TASK OBJECTIVE: Retype the material word for word, starting at the line that contains "is (922, 561)." and stopping after the line that contains "code-number: 2018 is". Leave the pictures out of your copy.

----

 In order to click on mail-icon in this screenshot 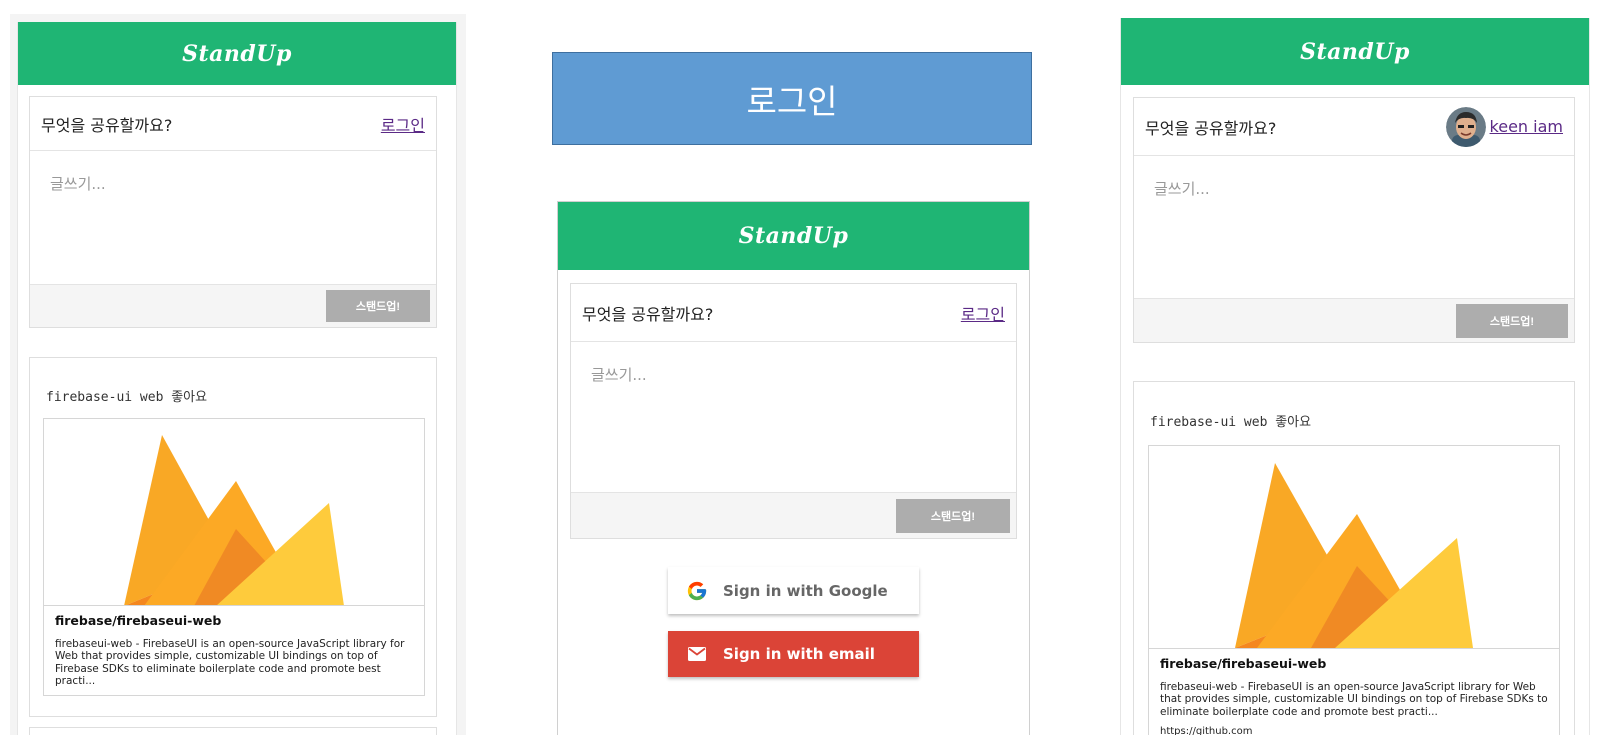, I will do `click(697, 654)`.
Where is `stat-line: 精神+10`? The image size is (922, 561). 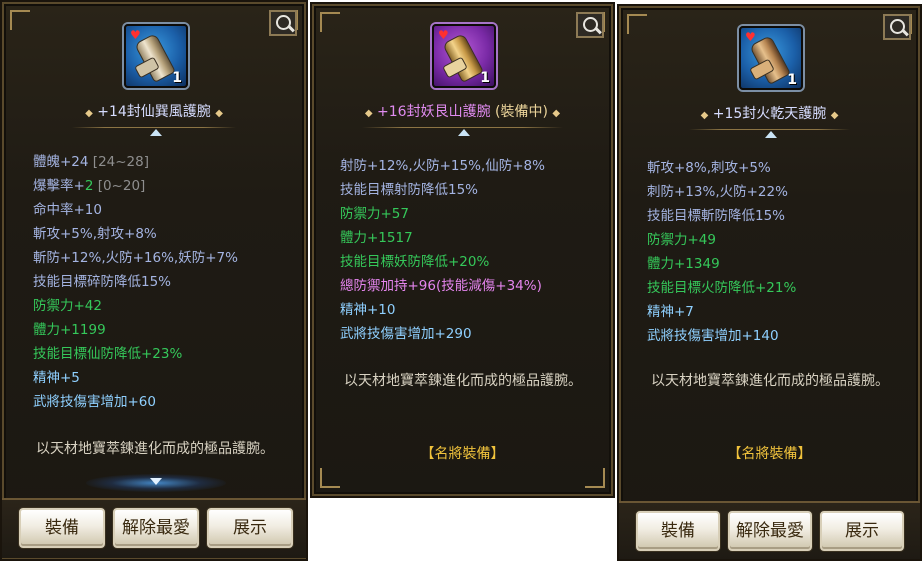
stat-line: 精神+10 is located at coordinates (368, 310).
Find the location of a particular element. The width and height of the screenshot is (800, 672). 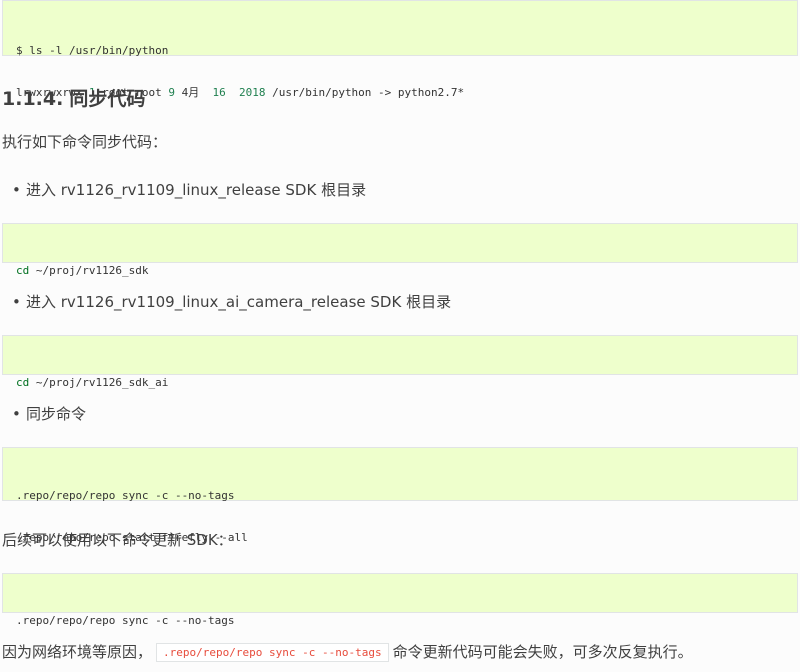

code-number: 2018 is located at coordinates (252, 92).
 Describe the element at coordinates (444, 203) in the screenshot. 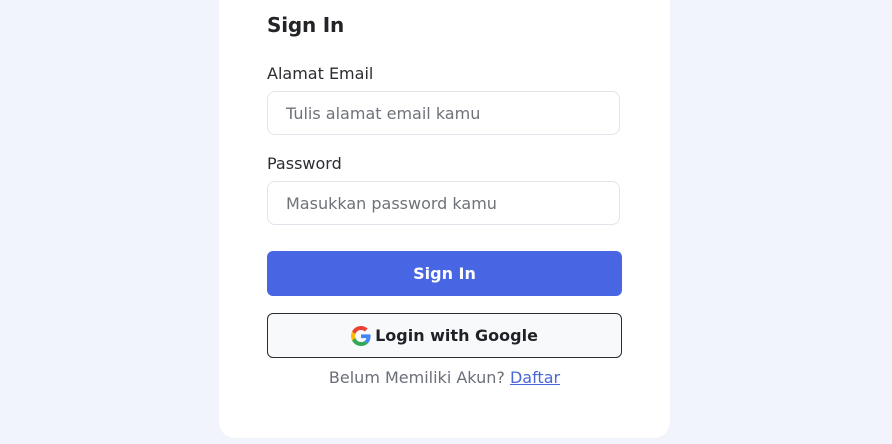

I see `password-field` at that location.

----

EXERCISE SOLUTION:
Where is `stat-line: 精神+10`? The image size is (922, 561). 
stat-line: 精神+10 is located at coordinates (368, 310).
Find the location of a particular element. The width and height of the screenshot is (800, 672). 

code-number: 2018 is located at coordinates (252, 92).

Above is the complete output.